Task details → If a line in the records below contains the word "computer", return that line.

*** Block opens ***

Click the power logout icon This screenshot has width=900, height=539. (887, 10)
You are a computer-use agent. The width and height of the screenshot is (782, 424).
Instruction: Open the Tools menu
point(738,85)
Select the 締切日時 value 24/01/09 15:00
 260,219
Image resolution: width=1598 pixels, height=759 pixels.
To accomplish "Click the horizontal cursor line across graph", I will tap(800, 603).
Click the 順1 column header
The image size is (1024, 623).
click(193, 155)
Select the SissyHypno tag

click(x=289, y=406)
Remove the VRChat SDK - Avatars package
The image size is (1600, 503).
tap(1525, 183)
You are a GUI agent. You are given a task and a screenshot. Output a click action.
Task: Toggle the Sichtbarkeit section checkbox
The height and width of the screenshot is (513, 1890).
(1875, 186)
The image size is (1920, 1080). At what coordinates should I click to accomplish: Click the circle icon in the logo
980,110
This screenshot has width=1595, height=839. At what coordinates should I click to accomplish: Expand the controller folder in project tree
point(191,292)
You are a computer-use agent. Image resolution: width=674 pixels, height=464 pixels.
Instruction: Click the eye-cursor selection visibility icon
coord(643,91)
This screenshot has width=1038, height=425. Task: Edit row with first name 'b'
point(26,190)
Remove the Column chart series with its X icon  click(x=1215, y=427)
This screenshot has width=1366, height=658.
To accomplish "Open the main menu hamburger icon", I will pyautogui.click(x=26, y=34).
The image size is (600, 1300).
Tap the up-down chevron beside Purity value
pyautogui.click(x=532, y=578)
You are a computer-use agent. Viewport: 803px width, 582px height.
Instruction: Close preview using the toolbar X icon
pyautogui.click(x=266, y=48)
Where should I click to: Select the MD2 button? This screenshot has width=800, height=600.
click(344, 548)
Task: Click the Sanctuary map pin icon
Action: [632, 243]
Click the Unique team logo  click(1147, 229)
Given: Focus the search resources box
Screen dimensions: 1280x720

*** Block closes ***

Answer space →
You are a computer-use agent. The width and height of the screenshot is (782, 424).
You are a computer-use agent. Image resolution: width=674 pixels, height=464 pixels.
You are a computer-use agent. Viewport: 803px width, 582px height.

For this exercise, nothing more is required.